Source>
───

Skip to content

Ubuntu 24.04 Environment Setup: Installing ROCm 7.12 + PyTorch + vLLM (Using Ryzen AI Max+ PRO 395 / gfx1151 as Example)

Ubuntu 24.04 (Linux) Inference Framework Deployment Guide with ROCm 7.12 Support — Environment Setup Section

This section uses AMD Ryzen AI Max+ PRO 395 (APU, gfx1151 architecture) as a reference to walk through the following steps on Ubuntu 24.04:

  • Clean up existing ROCm / AMD related environments
  • Install ROCm 7.12.0 using the official apt source
  • Install PyTorch 2.9.1 based on ROCm 7.12.0
  • Pull up an inference service directly via the official ROCm vLLM Docker image

Official documentation references:

For other GPU architectures (e.g., Instinct MI350X=gfx950, MI300X=gfx94X, RX 9070=gfx120X, RX 7900=gfx110X, etc.), refer to the hardware selector in the official links above and simply replace gfx1151 with the corresponding architecture name.


If the system already has an older version of ROCm installed, it is recommended to clean it up first to avoid conflicts with ROCm 7.12:

bash
sudo apt remove 'rocm*' 'amdrocm*' 'amdgpu-dkms*' -y
sudo apt autoremove -y

2. Prepare the System Environment (Ryzen APU Specific)

2.1 Install the OEM Kernel (6.14)

Ryzen AI APUs on Ubuntu 24.04 require the OEM kernel 6.14 to properly drive the iGPU:

bash
sudo apt update
sudo apt install -y linux-image-6.14.0-1018-oem
# Reboot after installation
sudo reboot

2.2 Install ROCm Dependencies and Python

bash
sudo apt update
sudo apt install -y libatomic1 libquadmath0
sudo apt install -y python3.12 python3.12-venv

2.3 Configure GPU Access Permissions

Add the current user to the render and video groups (takes effect after reboot or re-login):

bash
sudo usermod -a -G render,video "$LOGNAME"

(Optional) Use udev rules to grant system-level GPU access permissions:

bash
sudo tee /etc/udev/rules.d/70-amdgpu.rules <<'EOF'
KERNEL=="kfd", GROUP="render", MODE="0666"

───

Provided material>
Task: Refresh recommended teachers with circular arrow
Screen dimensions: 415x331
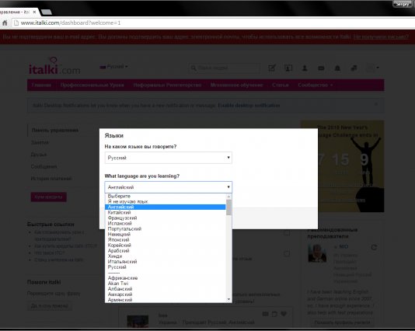Action: [x=374, y=247]
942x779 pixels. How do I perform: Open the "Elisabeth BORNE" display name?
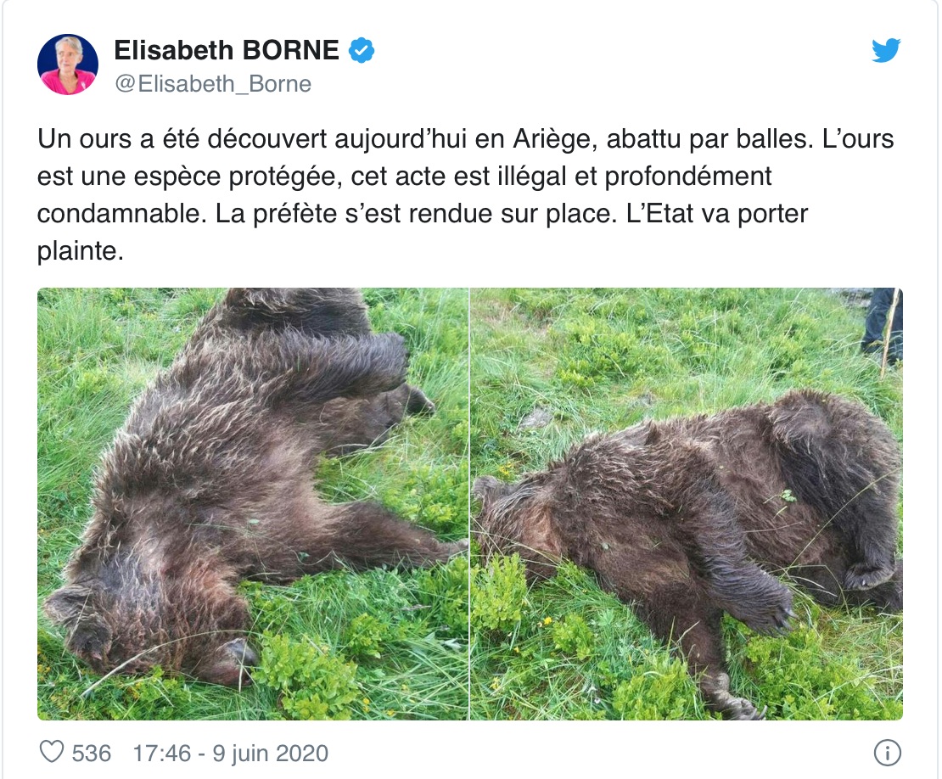point(227,50)
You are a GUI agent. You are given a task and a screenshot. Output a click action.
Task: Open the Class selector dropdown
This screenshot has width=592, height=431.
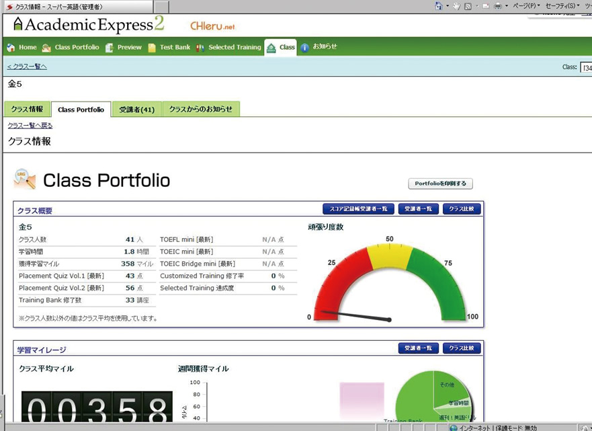click(x=585, y=67)
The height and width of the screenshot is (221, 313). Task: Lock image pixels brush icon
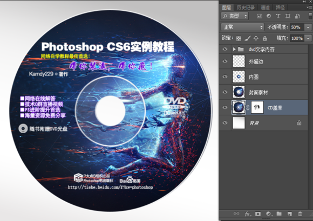click(248, 38)
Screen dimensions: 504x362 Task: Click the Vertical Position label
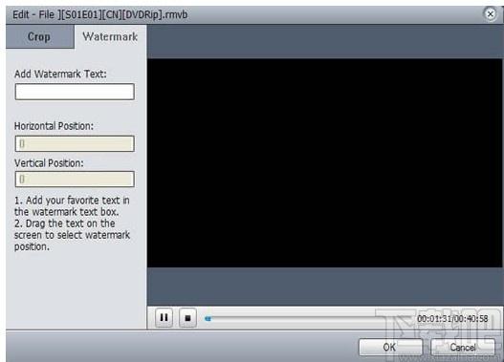49,163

───

Rewrite the ROCm setup guide from "For other GPU" to "(Ryzen APU Specific)", putting "clashes" in place of "conflicts". The records have nothing to do with this.

Result of this task>
For other GPU architectures (e.g., Instinct MI350X=gfx950, MI300X=gfx94X, RX 9070=gfx120X, RX 7900=gfx110X, etc.), refer to the hardware selector in the official links above and simply replace gfx1151 with the corresponding architecture name.


If the system already has an older version of ROCm installed, it is recommended to clean it up first to avoid clashes with ROCm 7.12:

bash
sudo apt remove 'rocm*' 'amdrocm*' 'amdgpu-dkms*' -y
sudo apt autoremove -y

2. Prepare the System Environment (Ryzen APU Specific)